Restate the records in full, keeping every word as it is.

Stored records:
-------------------------

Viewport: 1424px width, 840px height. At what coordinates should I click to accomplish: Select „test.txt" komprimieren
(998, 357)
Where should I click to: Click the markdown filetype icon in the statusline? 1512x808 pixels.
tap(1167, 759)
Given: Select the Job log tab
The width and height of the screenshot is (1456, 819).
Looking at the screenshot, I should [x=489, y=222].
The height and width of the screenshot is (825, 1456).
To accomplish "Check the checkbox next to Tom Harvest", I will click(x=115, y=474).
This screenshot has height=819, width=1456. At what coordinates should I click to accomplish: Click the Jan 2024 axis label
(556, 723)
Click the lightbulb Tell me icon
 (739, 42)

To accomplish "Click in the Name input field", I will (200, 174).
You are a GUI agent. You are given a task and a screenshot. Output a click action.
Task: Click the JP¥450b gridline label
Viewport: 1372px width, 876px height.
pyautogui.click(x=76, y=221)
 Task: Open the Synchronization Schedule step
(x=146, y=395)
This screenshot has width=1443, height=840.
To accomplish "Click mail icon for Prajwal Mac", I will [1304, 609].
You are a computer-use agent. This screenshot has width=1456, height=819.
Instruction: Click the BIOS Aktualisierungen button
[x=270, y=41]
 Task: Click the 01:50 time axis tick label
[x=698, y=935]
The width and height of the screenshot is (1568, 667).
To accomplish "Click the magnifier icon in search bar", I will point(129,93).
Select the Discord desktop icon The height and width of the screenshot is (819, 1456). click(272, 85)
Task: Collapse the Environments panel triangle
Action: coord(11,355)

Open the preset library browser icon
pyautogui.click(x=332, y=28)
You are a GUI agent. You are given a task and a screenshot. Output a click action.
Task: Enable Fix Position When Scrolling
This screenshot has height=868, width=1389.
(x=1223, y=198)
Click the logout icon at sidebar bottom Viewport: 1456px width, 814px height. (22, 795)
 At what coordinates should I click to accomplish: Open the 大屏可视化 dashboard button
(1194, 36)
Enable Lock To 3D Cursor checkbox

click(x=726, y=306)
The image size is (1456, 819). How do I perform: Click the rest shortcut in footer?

-------------------------

Exercise output ->
Viewport: 1424px width, 840px height. At what coordinates should I click to accomplish: Select „test.txt" komprimieren
(998, 357)
Where should I click to: Click the markdown filetype icon in the statusline? 1512x808 pixels.
tap(1167, 759)
Given: Select the Job log tab
The width and height of the screenshot is (1456, 819).
Looking at the screenshot, I should [x=489, y=222].
The height and width of the screenshot is (825, 1456).
To accomplish "Check the checkbox next to Tom Harvest", I will click(x=115, y=474).
This screenshot has height=819, width=1456. At what coordinates should I click to accomplish: Click the Jan 2024 axis label
(556, 723)
Click the lightbulb Tell me icon
 (739, 42)

To accomplish "Click in the Name input field", I will (200, 174).
You are a GUI agent. You are given a task and a screenshot. Output a click action.
Task: Click the JP¥450b gridline label
Viewport: 1372px width, 876px height.
pyautogui.click(x=76, y=221)
 Task: Open the Synchronization Schedule step
(x=146, y=395)
This screenshot has width=1443, height=840.
To accomplish "Click mail icon for Prajwal Mac", I will [1304, 609].
You are a computer-use agent. This screenshot has width=1456, height=819.
Instruction: Click the BIOS Aktualisierungen button
[x=270, y=41]
 Task: Click the 01:50 time axis tick label
[x=698, y=935]
The width and height of the screenshot is (1568, 667).
To accomplish "Click the magnifier icon in search bar", I will point(129,93).
Select the Discord desktop icon The height and width of the screenshot is (819, 1456). click(272, 85)
Task: Collapse the Environments panel triangle
Action: coord(11,355)

Open the preset library browser icon
pyautogui.click(x=332, y=28)
You are a GUI agent. You are given a task and a screenshot. Output a click action.
Task: Enable Fix Position When Scrolling
This screenshot has height=868, width=1389.
(x=1223, y=198)
Click the logout icon at sidebar bottom Viewport: 1456px width, 814px height. (22, 795)
 At what coordinates should I click to accomplish: Open the 大屏可视化 dashboard button
(1194, 36)
Enable Lock To 3D Cursor checkbox

click(x=726, y=306)
The image size is (1456, 819). How do I perform: Click the rest shortcut in footer?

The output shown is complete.